# [PAGE EXCERPT]
Bob Chapek, who ran Disney for just two years, will pocket a reported $20 million in severance for a largely lackluster performance as CEO.

If there’s a more generous welfare program in America, I don’t know what it is.

One of the record holders in this regard is former WeWork CEO Adam Neumann, who received about $445 million to stop running the company.

By that measure, Chapek’s get-outta-town deal is pretty much par for the course.

But it highlights the lunacy of corporate boards agreeing in advance to lavishly reward CEOs for failure.

Chapek received total compensation of $32.5 million in 2021 after taking the big chair in the Mouse House.

Last year he received about $24 million.

And now, after being elbowed aside by his predecessor, Bob Iger, Chapek will get another $20 million — or more, depending on Disney’s stock performance.

The company’s board said in a proxy filing that Chapek “was no longer the right person to serve in the CEO role.”

But here’s millions of dollars for your trouble, dude.

CEO pay is completely out of whack. Average compensation for the top dog has skyrocketed by nearly 1,500% since 1978, according to the Economic Policy Institute.

As of 2021, the organization found, the average CEO of a large company received compensation of $27.8 million.

That’s about 400 times the pay of a typical worker.

Maybe (but probably not) such generosity is warranted if a company is doing fabulously well. Yet when a business stumbles, and when the CEO is handed his hat, that’s clearly a different matter.

If you screw up on the job, you’ll likely be shown the door with no additional goodies to sweeten your departure.

But top execs, like movie stars, have their contracts negotiated by agents and lawyers, and a fat severance package is routinely included in most deals.

This is, of course, ludicrous — for other employees as well as for shareholders.

The thinking is that companies can’t attract the best leaders without such contract provisions. But that just bows to greed.

The standard should be that a business can reward its CEO as ridiculously as it pleases so long as the profits are rolling in and shareholders are happy.

But when a CEO proves no match for his or her responsibilities, that should be that.

Showering money on such folk is financially foolish and terrible for corporate morale.

“The significant developments and change in the broader macroeconomic environment over this period informed how the board viewed the appropriate leader in light of the rapidly evolving industry and market dynamics,” Disney’s board said of Chapek’s ouster.

His goofy severance shows that the industry isn’t evolving much at all.

# [ACTIVITY]
Copy the passage of the column on CEO severance pay word for word, from "Maybe (but probably" to "should be that.".

# [DATASET RECORDS]
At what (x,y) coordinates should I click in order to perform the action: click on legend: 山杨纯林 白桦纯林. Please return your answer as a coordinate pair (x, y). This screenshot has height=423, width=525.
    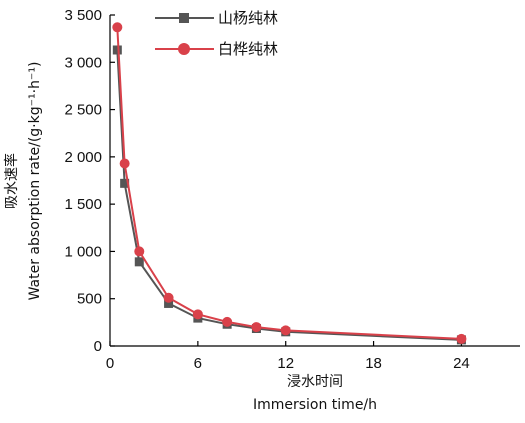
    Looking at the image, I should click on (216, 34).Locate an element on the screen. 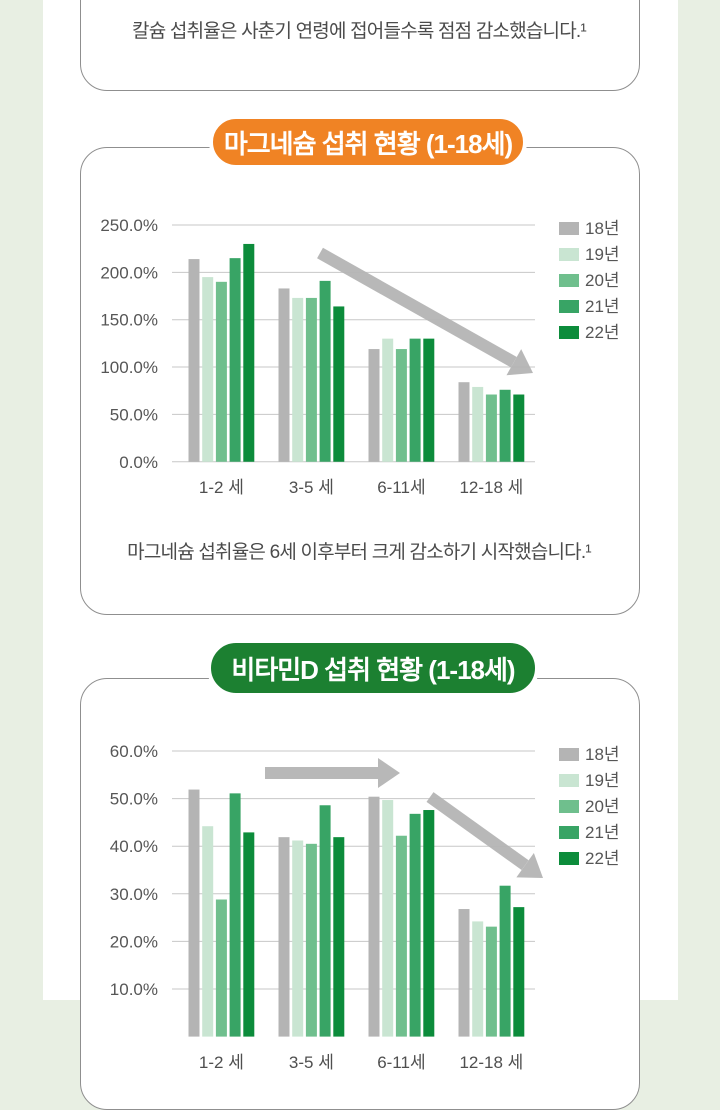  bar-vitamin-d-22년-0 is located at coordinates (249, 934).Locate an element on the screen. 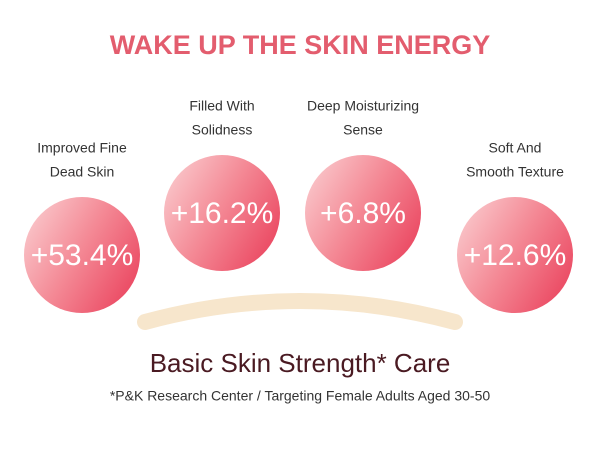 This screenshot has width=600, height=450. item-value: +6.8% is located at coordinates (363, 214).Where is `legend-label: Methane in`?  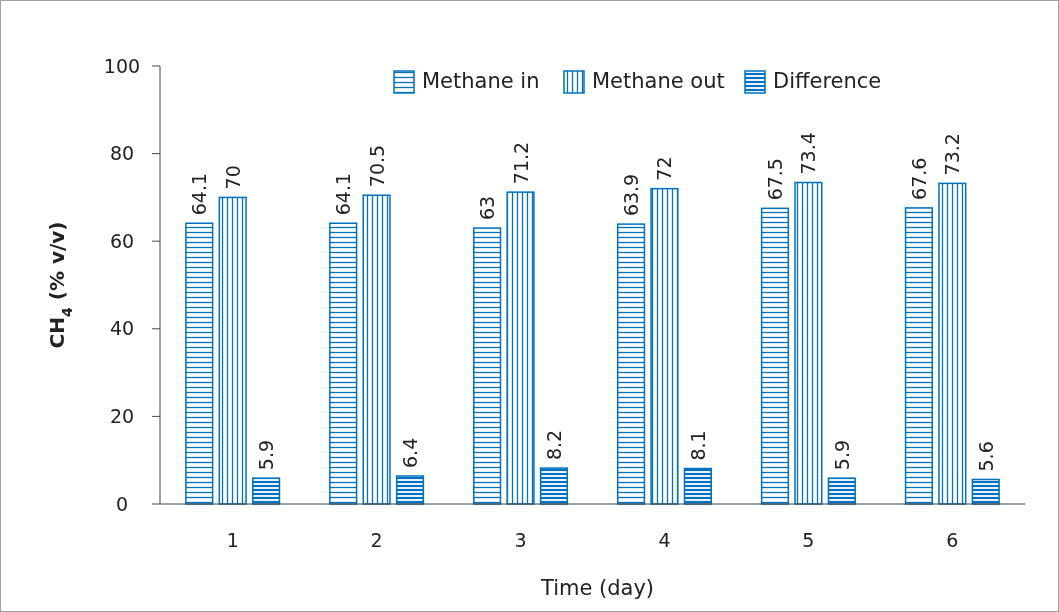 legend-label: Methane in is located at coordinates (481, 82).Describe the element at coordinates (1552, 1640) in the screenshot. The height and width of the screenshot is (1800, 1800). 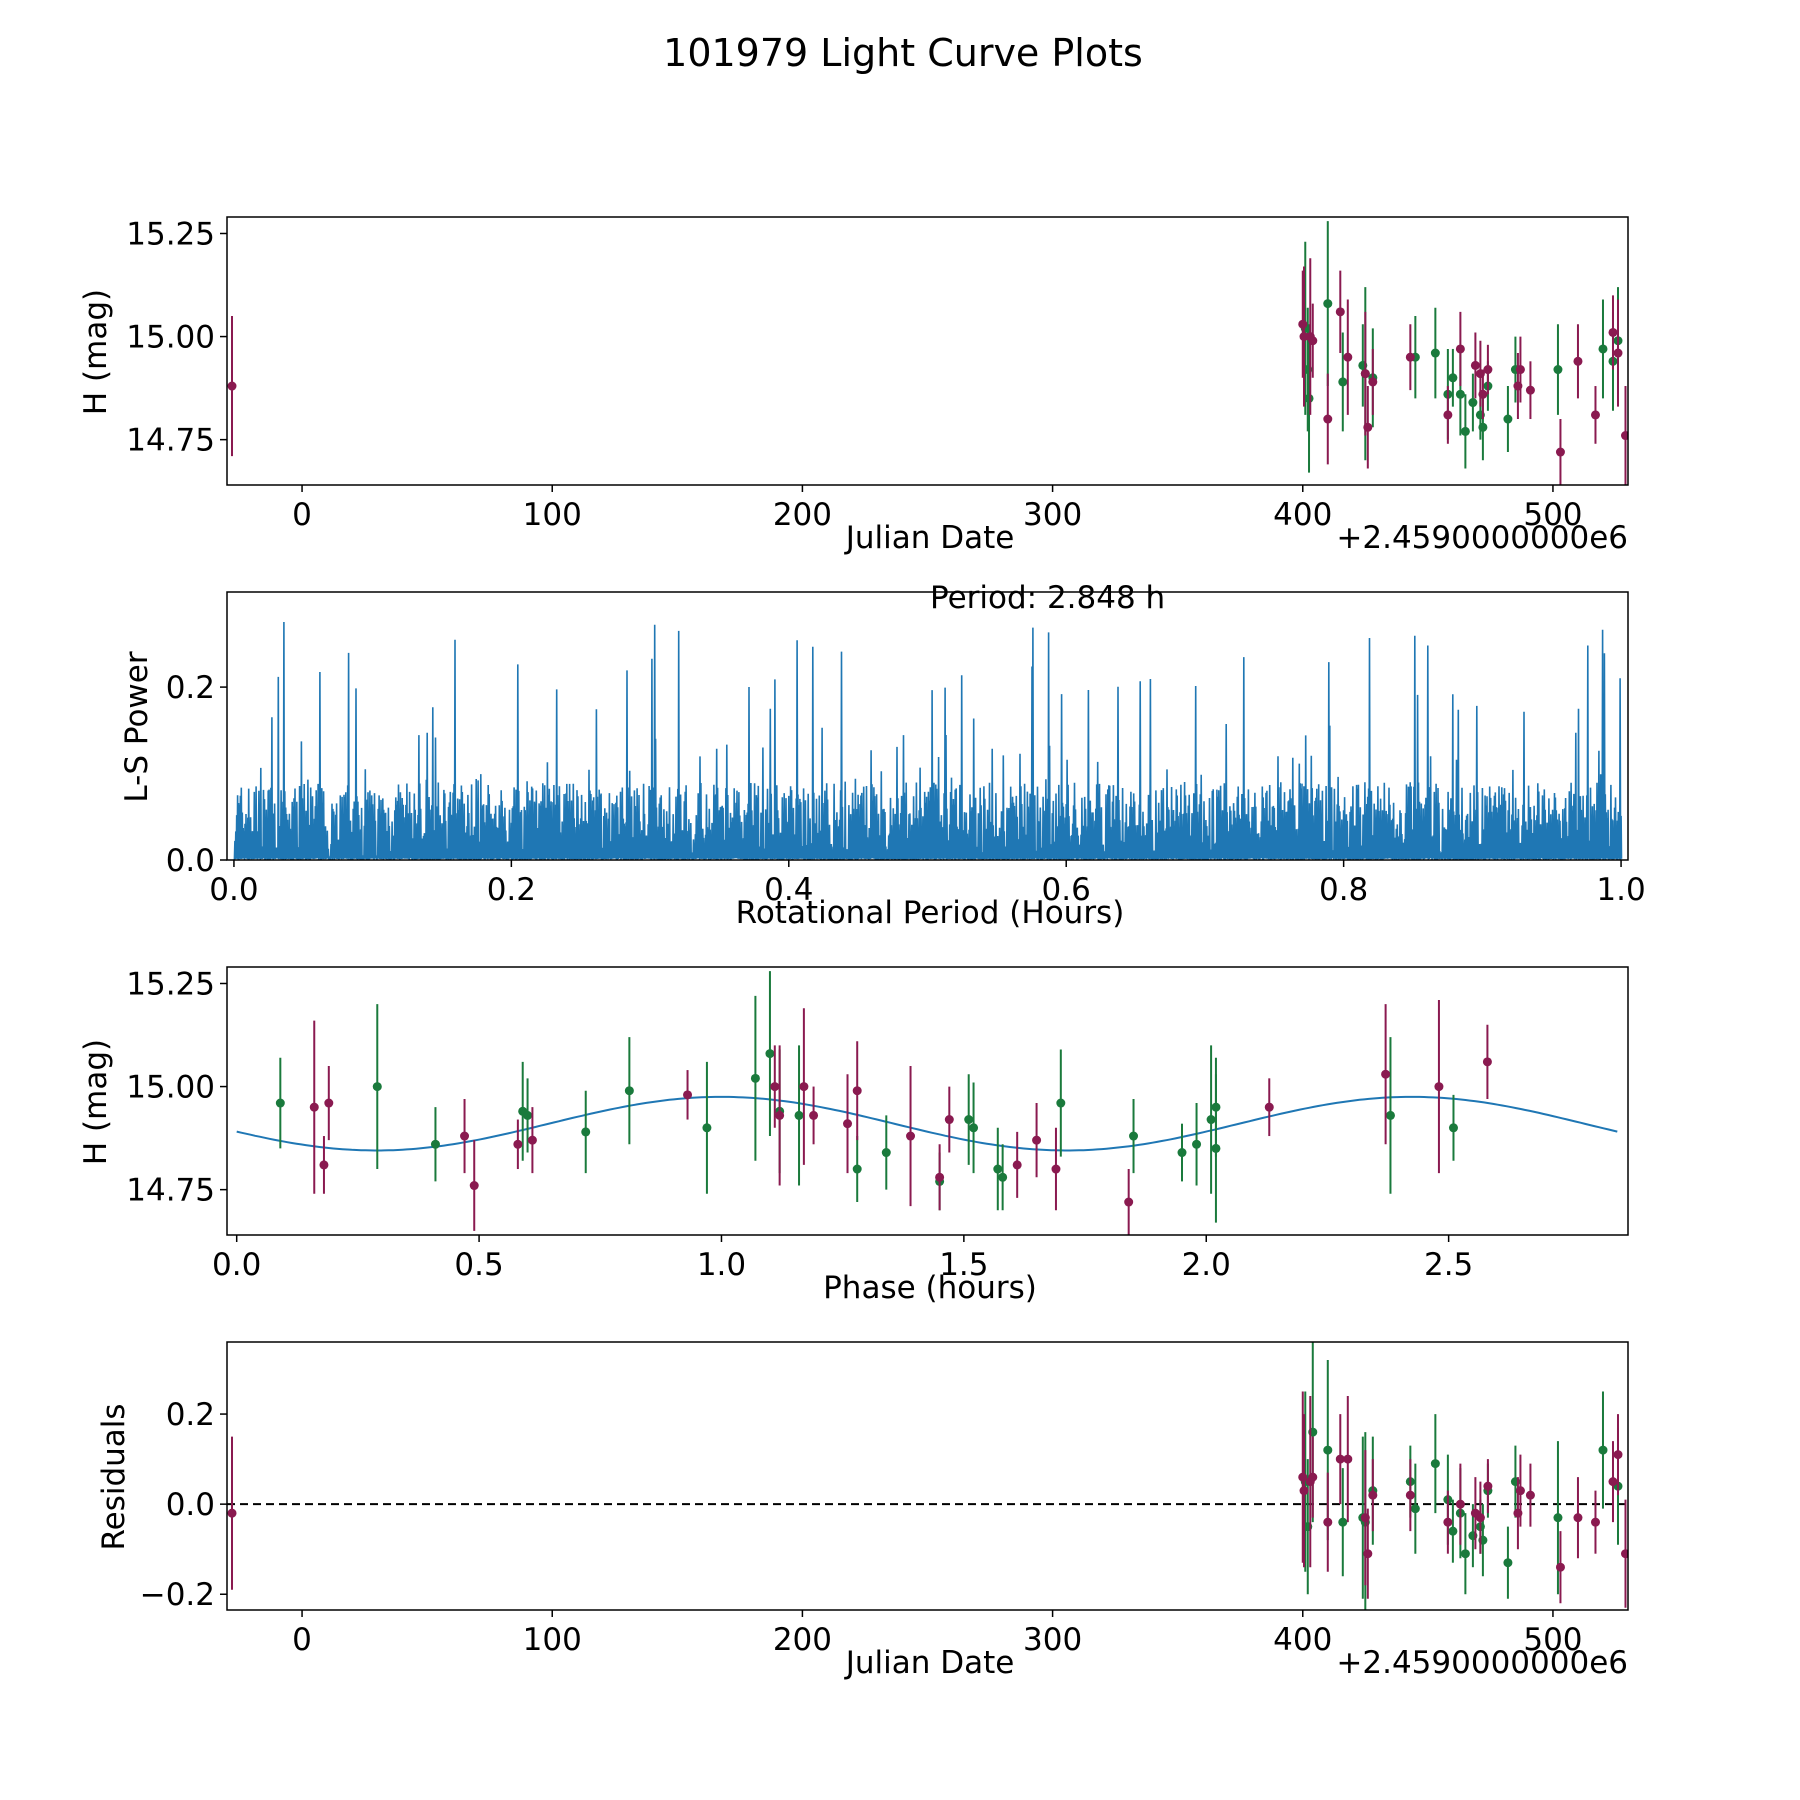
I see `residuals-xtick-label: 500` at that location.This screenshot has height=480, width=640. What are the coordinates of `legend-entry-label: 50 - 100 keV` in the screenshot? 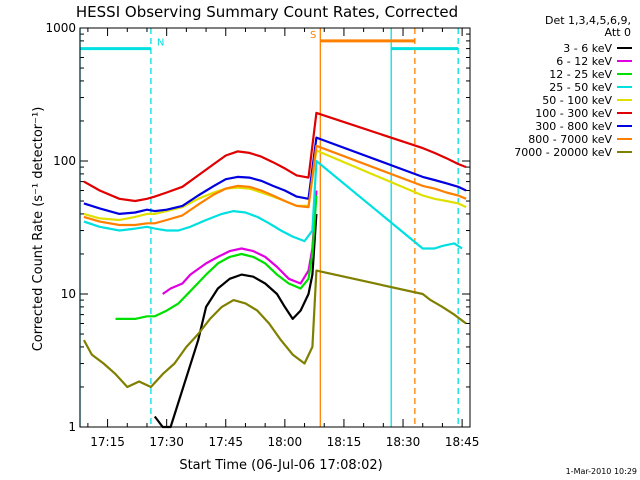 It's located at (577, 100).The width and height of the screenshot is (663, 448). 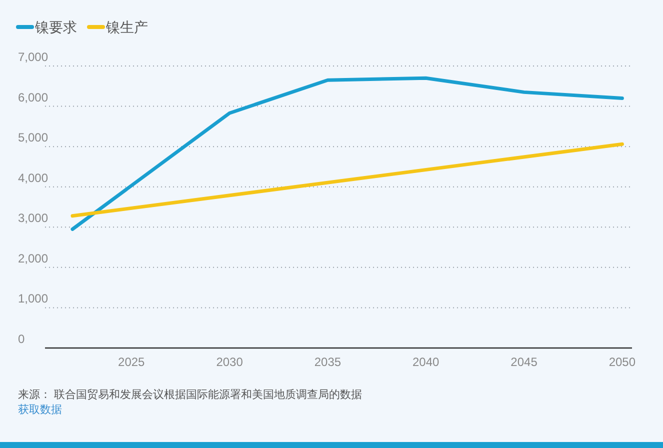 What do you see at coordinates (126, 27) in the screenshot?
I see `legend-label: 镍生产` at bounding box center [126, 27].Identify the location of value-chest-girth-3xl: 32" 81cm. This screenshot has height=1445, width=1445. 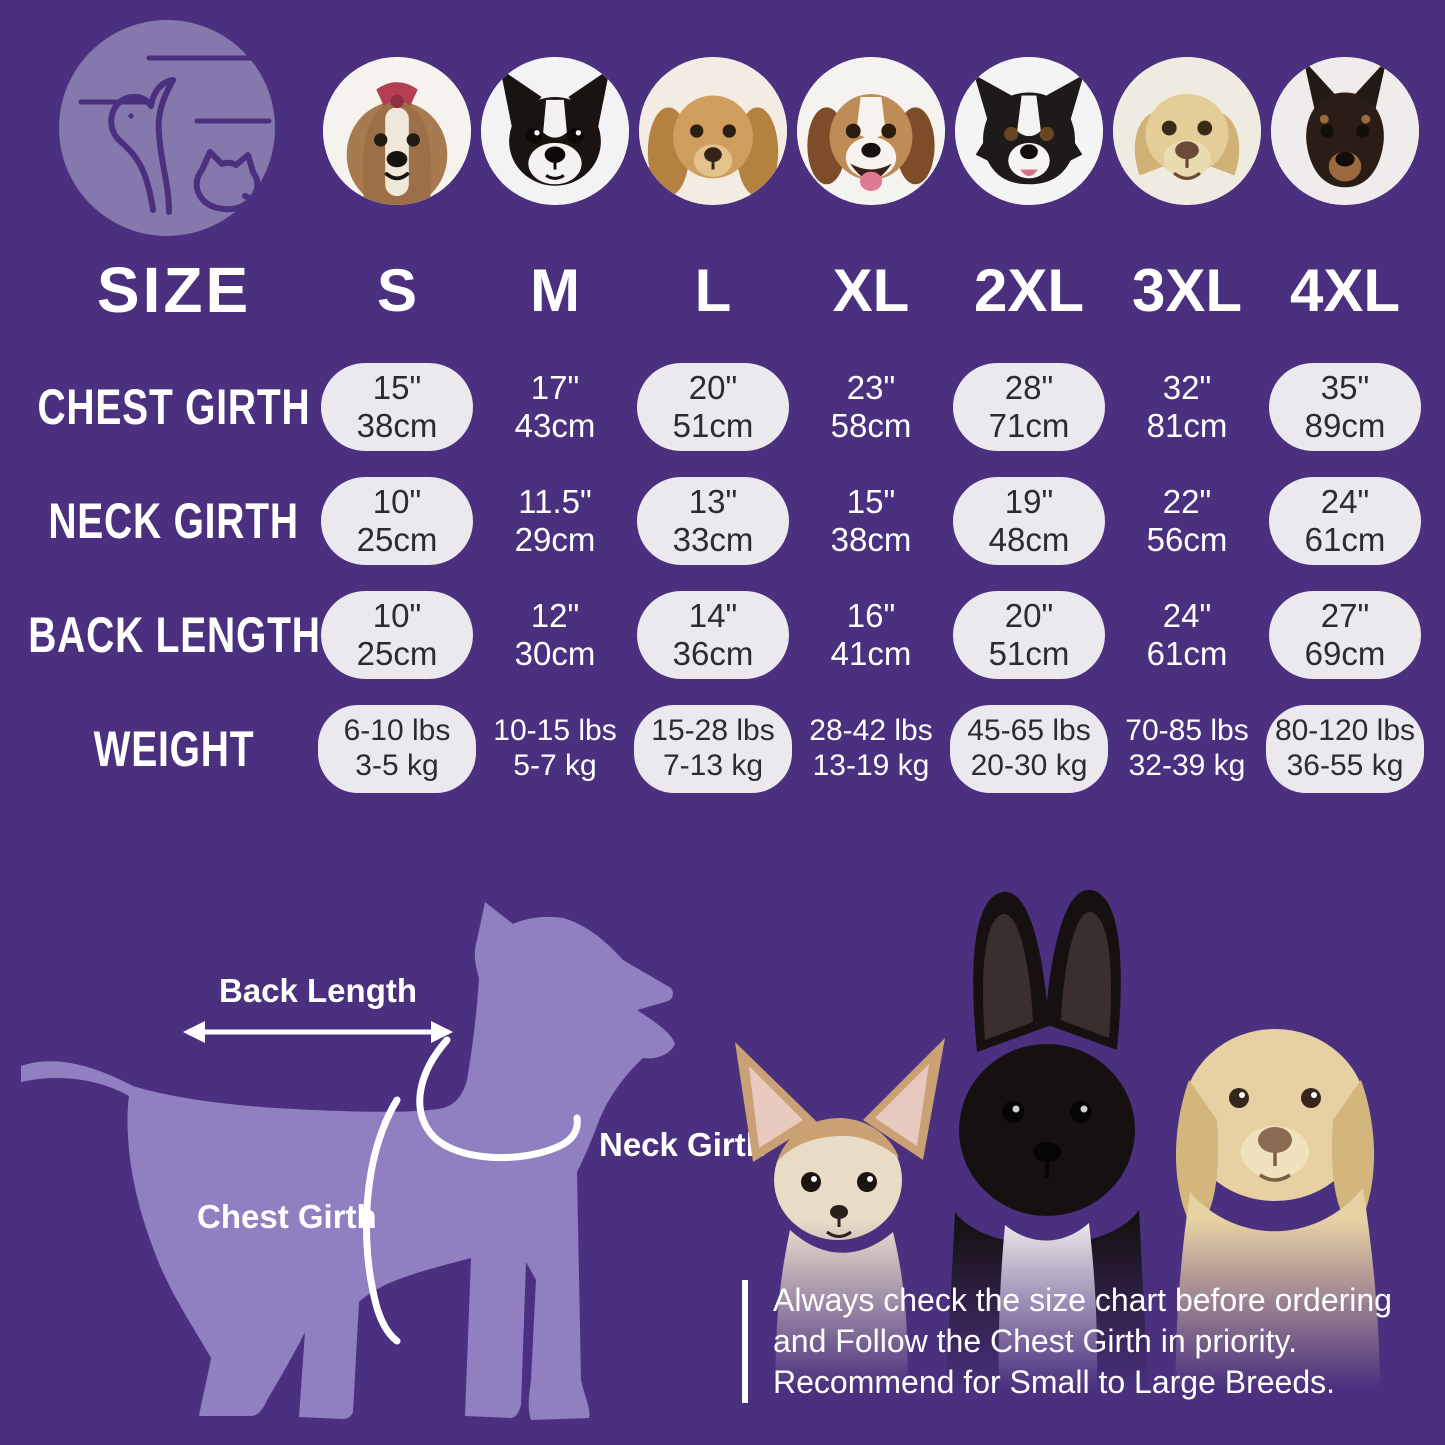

# [RESPONSE TO THE TASK]
Maybe (but probably not) such generosity is warranted if a company is doing fabulously well. Yet when a business stumbles, and when the CEO is handed his hat, that’s clearly a different matter.

If you screw up on the job, you’ll likely be shown the door with no additional goodies to sweeten your departure.

But top execs, like movie stars, have their contracts negotiated by agents and lawyers, and a fat severance package is routinely included in most deals.

This is, of course, ludicrous — for other employees as well as for shareholders.

The thinking is that companies can’t attract the best leaders without such contract provisions. But that just bows to greed.

The standard should be that a business can reward its CEO as ridiculously as it pleases so long as the profits are rolling in and shareholders are happy.

But when a CEO proves no match for his or her responsibilities, that should be that.